━━━ Reading text
Intro to Jobs/Burst/DoD
I often talk about performance gains I get on projects and people simply don’t believe them, especially when things get 100 times faster than the original code or more. And when I talk about the techniques I use to do this, people want practical examples because they can’t get their head some aspect of what I’m talking about, or glass over when I talk about cache misses and structure sizes. It all seems super technical and complex, but it’s really not that hard, and you don’t need to dig into assembly to get massive gains.
So in this post, we’re going to take a small piece of code and convert it through several versions, from a full Object Oriented implementation with the data scattered around, to a Data Oriented Design version where the data is well organized, to one which runs in parallel using Jobs/Burst in Unity.
All code can be found here
The Example
It’s always interesting trying to figure out the right example for something like this- if it’s from an actual code base, it’s often too specific for someone to understand and grok how to apply it to what they are doing. So I’ve tried to find something small enough and universal enough to understand, while rooted in typical game patterns you see in Unity.
Monster.cs
public class Monster : MonoBehaviour
{
public float health = 100;
public float maxHealth = 100;
public float healthRegenRate = 1; // per second
public float stamina = 100;
public float maxStamina = 100;
public float staminaRegenRate = 1; public void Update()
━━━━━━
━━━ Input
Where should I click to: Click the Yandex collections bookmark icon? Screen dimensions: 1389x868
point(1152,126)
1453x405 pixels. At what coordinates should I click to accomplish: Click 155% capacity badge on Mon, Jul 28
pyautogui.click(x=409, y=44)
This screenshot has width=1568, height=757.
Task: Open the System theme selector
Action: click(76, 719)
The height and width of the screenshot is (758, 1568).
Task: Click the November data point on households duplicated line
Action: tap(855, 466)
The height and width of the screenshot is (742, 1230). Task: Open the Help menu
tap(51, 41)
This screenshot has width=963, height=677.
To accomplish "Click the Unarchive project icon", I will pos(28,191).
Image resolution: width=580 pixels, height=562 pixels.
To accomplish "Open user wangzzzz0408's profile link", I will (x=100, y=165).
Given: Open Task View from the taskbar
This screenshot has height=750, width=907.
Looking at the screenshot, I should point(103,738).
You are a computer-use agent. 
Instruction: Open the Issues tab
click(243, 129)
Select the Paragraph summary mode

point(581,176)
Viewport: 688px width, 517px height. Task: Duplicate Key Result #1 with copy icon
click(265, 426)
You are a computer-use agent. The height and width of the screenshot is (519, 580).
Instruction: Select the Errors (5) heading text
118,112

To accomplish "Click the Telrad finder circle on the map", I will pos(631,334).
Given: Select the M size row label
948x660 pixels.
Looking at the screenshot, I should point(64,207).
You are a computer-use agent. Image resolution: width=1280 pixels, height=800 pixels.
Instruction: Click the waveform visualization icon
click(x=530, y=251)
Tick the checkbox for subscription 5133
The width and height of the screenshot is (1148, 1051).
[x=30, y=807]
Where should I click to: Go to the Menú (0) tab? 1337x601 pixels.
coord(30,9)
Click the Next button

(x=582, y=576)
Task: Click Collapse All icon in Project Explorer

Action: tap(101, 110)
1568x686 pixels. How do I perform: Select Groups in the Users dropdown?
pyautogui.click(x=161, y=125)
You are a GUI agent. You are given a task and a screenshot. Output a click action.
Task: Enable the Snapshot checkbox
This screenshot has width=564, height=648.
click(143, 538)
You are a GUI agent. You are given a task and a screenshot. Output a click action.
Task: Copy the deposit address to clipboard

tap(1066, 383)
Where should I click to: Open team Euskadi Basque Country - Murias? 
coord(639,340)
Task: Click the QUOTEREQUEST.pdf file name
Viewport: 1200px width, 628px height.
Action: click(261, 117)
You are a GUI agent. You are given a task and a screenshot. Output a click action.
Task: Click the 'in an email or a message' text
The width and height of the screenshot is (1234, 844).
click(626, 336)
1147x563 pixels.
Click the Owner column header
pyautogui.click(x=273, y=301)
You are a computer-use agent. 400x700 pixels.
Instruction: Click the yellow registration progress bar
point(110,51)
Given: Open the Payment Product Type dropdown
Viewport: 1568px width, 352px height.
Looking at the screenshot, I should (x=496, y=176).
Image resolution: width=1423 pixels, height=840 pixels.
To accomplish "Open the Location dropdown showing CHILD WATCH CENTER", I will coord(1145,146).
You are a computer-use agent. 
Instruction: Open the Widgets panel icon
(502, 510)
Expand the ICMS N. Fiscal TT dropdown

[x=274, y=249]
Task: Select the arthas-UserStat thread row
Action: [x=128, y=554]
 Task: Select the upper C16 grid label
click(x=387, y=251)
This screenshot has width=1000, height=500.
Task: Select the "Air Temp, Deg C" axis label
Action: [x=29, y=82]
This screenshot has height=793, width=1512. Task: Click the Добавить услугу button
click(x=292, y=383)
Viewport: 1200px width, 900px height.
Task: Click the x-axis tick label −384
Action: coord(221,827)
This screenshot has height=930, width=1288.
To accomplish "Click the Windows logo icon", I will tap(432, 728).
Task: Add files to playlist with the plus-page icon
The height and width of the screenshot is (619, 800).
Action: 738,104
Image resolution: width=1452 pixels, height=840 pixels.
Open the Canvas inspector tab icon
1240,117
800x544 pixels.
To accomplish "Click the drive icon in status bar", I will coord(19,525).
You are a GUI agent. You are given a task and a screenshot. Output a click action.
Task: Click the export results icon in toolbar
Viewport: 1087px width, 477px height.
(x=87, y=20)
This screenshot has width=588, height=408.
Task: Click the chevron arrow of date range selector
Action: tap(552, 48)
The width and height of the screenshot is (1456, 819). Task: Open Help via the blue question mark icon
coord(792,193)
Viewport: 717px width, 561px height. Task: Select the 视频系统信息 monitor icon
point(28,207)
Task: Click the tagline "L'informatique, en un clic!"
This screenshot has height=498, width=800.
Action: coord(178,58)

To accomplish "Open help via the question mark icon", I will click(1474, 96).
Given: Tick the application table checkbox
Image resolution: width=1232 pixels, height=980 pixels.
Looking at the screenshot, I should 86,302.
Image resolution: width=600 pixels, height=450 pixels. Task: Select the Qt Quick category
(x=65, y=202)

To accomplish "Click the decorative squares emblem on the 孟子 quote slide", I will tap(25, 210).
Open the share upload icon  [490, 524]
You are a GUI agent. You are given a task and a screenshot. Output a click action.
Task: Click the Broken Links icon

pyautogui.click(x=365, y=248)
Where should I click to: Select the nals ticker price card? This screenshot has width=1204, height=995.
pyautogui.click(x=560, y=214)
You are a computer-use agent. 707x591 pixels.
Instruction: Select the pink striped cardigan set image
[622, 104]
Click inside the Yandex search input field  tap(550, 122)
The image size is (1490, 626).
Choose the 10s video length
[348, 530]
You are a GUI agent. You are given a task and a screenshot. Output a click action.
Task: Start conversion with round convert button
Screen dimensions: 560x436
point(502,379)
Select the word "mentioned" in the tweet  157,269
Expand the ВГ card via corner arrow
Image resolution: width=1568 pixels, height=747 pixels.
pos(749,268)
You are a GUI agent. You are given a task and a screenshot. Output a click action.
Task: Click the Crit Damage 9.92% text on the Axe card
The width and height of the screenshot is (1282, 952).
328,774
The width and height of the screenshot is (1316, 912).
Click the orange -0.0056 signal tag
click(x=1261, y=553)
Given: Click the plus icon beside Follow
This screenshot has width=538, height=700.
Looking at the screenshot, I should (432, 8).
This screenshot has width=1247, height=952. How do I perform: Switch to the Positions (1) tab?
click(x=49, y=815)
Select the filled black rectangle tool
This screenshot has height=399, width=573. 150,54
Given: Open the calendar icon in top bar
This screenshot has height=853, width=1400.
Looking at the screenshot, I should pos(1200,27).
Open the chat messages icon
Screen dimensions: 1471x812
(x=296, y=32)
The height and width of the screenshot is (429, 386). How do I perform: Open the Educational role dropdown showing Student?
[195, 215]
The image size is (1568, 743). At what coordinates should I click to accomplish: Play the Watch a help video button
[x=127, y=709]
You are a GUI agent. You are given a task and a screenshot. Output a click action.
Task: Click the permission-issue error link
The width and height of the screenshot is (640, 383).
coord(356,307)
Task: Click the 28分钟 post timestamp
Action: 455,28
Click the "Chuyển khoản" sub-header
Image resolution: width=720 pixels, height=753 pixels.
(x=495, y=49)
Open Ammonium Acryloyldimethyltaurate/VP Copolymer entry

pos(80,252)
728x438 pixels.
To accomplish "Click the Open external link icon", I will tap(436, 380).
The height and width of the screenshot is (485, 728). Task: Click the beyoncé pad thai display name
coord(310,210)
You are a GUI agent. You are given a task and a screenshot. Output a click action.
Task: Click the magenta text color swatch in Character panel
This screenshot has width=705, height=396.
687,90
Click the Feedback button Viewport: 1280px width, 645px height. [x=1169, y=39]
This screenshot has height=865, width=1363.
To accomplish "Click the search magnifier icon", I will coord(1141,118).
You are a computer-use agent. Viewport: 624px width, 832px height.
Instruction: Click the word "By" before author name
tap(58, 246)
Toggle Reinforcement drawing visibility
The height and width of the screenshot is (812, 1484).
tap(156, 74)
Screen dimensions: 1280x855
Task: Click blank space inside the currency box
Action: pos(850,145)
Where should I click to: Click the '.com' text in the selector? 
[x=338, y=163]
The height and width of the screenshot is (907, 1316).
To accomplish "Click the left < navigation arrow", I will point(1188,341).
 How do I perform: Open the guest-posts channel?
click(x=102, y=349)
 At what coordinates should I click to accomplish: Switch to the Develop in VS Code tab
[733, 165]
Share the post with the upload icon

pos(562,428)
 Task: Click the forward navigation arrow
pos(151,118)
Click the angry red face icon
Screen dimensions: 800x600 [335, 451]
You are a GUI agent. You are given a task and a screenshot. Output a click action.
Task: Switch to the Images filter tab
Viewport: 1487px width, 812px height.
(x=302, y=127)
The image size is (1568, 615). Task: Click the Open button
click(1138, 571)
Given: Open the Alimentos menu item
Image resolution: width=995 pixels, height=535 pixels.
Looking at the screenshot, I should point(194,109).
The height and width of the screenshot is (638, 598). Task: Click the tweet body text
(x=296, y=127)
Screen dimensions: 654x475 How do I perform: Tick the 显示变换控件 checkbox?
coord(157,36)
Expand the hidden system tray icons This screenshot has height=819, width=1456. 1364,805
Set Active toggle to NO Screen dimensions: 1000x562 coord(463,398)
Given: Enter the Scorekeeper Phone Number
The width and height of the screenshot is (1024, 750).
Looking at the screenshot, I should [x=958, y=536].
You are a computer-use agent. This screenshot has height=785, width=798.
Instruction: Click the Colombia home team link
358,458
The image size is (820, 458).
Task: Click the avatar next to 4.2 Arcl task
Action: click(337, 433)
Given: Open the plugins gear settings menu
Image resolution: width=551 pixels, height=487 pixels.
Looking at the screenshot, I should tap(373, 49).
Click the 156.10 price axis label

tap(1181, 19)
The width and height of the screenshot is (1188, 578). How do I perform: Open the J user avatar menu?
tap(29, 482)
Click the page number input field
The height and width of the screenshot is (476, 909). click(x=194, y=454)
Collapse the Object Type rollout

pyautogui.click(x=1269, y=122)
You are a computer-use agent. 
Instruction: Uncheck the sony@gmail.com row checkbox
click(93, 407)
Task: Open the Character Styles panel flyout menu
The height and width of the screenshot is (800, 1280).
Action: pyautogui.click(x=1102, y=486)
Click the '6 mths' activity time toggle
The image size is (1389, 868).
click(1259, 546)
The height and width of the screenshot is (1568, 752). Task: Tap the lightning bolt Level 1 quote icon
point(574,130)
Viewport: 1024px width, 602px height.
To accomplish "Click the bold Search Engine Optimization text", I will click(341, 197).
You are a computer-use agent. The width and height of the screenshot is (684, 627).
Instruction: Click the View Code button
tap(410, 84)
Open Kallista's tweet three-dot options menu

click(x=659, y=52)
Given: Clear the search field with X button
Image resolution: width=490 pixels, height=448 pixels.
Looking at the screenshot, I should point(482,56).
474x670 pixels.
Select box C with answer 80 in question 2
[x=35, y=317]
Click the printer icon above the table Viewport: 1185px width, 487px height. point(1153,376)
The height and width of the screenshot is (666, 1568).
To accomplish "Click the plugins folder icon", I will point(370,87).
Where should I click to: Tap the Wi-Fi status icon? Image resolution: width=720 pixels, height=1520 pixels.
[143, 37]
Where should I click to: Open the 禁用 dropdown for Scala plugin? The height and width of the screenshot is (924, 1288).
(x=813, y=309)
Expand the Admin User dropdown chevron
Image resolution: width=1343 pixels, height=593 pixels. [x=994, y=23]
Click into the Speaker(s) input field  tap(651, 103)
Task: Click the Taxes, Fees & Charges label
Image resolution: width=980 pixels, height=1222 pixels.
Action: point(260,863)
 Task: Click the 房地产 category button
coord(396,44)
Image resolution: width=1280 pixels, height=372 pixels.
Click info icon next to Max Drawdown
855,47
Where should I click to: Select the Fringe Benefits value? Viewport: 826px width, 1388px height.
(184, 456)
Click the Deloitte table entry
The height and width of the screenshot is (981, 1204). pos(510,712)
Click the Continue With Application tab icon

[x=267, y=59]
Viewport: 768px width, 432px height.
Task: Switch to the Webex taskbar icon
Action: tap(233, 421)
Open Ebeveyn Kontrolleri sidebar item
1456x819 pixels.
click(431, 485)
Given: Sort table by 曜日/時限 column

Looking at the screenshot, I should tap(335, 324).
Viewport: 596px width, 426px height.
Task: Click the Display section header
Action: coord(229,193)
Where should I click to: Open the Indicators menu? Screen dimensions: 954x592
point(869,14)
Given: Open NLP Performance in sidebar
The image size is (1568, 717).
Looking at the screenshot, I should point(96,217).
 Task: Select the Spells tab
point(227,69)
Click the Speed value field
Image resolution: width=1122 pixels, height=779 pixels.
━━━━━━
- **Directives**
**a)** Answer these questions about the Jobs/Burst/DoD text, one per line:
(i) How many times faster than the original code do the author's projects sometimes get?
(ii) Which class does Monster inherit from?
(iii) What value is given for healthRegenRate, and in what unit?
**b)** Arrange the records as a numbered list, starting with the line containing "Task: Select the Spells tab" and going on through the end of the records, leaving out any blank lines.
The Jobs/Burst/DoD text and the records come from unrelated sources.

- **Outputs by task**
**a)**
(i) 100 times or more
(ii) MonoBehaviour
(iii) 1, per second

**b)**
1.  Task: Select the Spells tab
2. point(227,69)
3. Click the Speed value field
4. Image resolution: width=1122 pixels, height=779 pixels.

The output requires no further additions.